Protestee’s Answer and Counter-Protest
Protestee filed a Verified Answer with Special and Affirmative Defenses and a Counter-Protest contesting 7,547 clustered precincts in 13 provinces (including allegations of vote-buying and substitution in protestant’s bailiwicks). Protestee moved to dismiss the Protest for lack of jurisdiction, insufficiency in form and substance (alleging inadequate specificity under Rule 17), and for being a pre-proclamation controversy that should have been raised before the NBOC. She denied the factual predicates for annulment in ARMM provinces and challenged protestant’s evidentiary showing. Both parties paid initial deposits.
Procedural Disputes on Timeliness and Verification
The parties litigated multiple procedural issues including alleged late filing of protestee’s Answer with Counter-Protest, the timeliness and verification of protestant’s Answer to the Counter-Protest, and related motions to strike or expunge. The Tribunal found the Protest sufficient in form and substance, denied several motions to dismiss, admitted protestee’s Answer, and ordered clarifications from PhilPost regarding receipt dates. The Tribunal emphasized the constitutional allocation of exclusive jurisdiction (SC sitting as PET) over contests relating to Presidential and Vice-Presidential elections.
COMELEC Closure/Stripping Activities and Automated Equipment
COMELEC applied to conduct closure/stripping activities for AES paraphernalia in compliance with its contract with Smartmatic and logistical necessities (lease expiration, return of goods by December 1, 2016). Issues raised included which items were covered by the Precautionary Protection Order, whether closure/stripping would affect election results data, and transfer/ownership under the AES Contract (Articles 6.9–6.10). The Tribunal authorized COMELEC to conduct physical stripping of equipment components while protecting election results data, allowed party representatives to observe, and ordered preservation of removable items containing results.

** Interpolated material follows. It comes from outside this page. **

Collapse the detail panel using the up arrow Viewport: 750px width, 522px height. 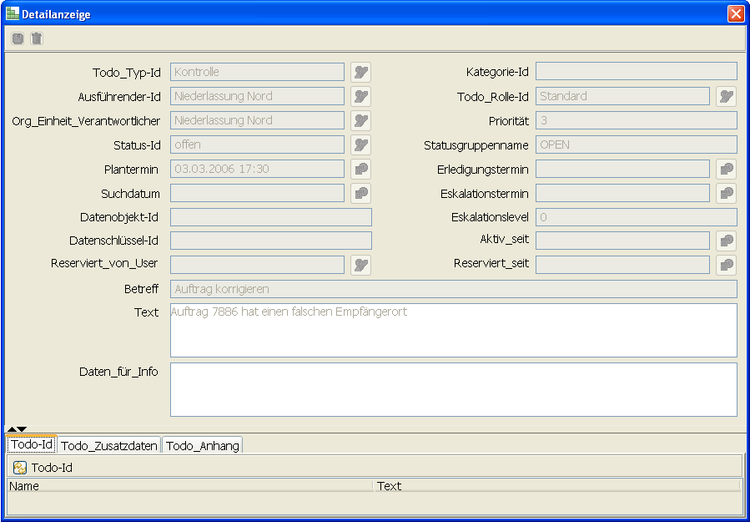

Cash Deposit Requirements and Financial Incidents
Under Rule 33 the Tribunal required a cash deposit (P500 per precinct) for protests necessitating retrieval of ballot boxes. Given the scope (protestant’s 39,221 clustered precincts composed of 132,446 precincts; protestee’s 8,042 clustered precincts composed of 31,278 precincts), the Tribunal computed large additional deposits and required staged payments (protestant: total P66,023,000 in two installments; protestee/counter-protestant: total P15,439,000 in two installments), with subsequent directives and motions regarding deferments and third-party attempts to subsidize deposits denied.
Formation of Hearing Panel, Preliminary Conference and Purposes
The Tribunal appointed a panel of three Commissioners and scheduled a preliminary conference. The preliminary conference goals were to obtain stipulations, simplify issues, limit witnesses, plan retrieval and revision logistics, and set the pilot province testing established by Rule 65. The Tribunal categorized protestant’s causes of action into: (1) annulment of proclamation by challenging authenticity of COCs (First Cause — later dismissed), (2) revision and recount of ballots in 36,465 clustered precincts (Second Cause — primary focus), and (3) annulment of elections in ARMM provinces for terrorism (Third Cause). The parties were ordered to limit witnesses and to adopt the Judicial Affidavit Rule.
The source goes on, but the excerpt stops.